Thursday, September 26, 2013

The Challenge of Authentic Reform

In September 1964, during the Vatican Council's third session, Thomas Merton, like so many others at that time, was considering proposed changes in liturgical observances - for example, "concelebration, should priests say private masses or go to communion at High Mass?" Looking at the bigger picture, however, Merton made this prescient observation: "Looking through the Usages for things that might be dropped as 'artificial' - noticed with alarm that they are all built into the very structure of the life. To take away these observances would be in fact to take away what practically constitutes the 'Trappist Life' for many monks! This is very serious. It seems that there is no real 'adaptation' possible??"

Merton was on to something - as anyone who lived though the "changes" (as they are sometimes still called by veterans from my generation) that the Church put itself through in the 1960s and after, changes that in some respects still divide the community. Nor, needless to say, does his observation apply only to the religious changes of the 60s. Secular society went through the same thing - with even more radical consequences and lasting divisiveness. It is a lesson everyone who had ever studied the history of the French Revolution should have been ready for. But, then as now, the wishful thinking that mere "adaptation" is possible without heading down the road to either substantive reform or radical revolution (or both) is perennially seductive.

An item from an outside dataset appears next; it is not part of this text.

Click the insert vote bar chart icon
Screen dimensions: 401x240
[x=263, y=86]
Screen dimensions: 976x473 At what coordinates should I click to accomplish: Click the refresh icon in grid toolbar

The fact is that human beings (and a fortiori human societies and institutions) require and depend upon stable and habitual behaviors. So changes, even truly necessary and benevolent ones, are challenging and difficult at best, disruptive and destructive at worst. Small "adaptations" without deeper consequences are certainly possible - but only in truly small, inconsequential matters. When it comes to important matters, the consequences of destabilizing are always serious and can be catastrophic. Enlightenment Europe learned that lesson as it watched the French Revolution careen uncontrollably from constitutional monarchy to reign of terror to Bonapartist despotism.

Of course, the Church is not the same as secular society.  Yet, insofar as the Church is a human organization, the dynamics of what happens among actual people may be similar when adaptations are unreflectively made and change spirals uncontrollably in a revolutionary rather than reformist direction.

So real reform is never easy and cannot be implemented unreflectively. It requires  what religious language calls discernment. Hence, the importance of paying careful attention to Pope Francis' recent remarks on the subject.


“This discernment takes time. For example, many think that changes and reforms can take place in a short time. I believe that we always need time to lay the foundations for real, effective change. And this is the time of discernment. Sometimes discernment instead urges us to do precisely what you had at first thought you would do later. And that is what has happened to me in recent months. Discernment is always done in the presence of the Lord, looking at the signs, listening to the things that happen, the feeling of the people, especially the poor. My choices, including those related to the day-to-day aspects of life, like the use of a modest car, are related to a spiritual discernment that responds to a need that arises from looking at things, at people and from reading the signs of the times. Discernment in the Lord guides me in my way of governing.

“But I am always wary of decisions made hastily. I am always wary of the first decision, that is, the first thing that comes to my mind if I have to make a decision. This is usually the wrong thing. I have to wait and assess, looking deep into myself, taking the necessary time. The wisdom of discernment redeems the necessary ambiguity of life and helps us find the most appropriate means, which do not always coincide with what looks great and strong.”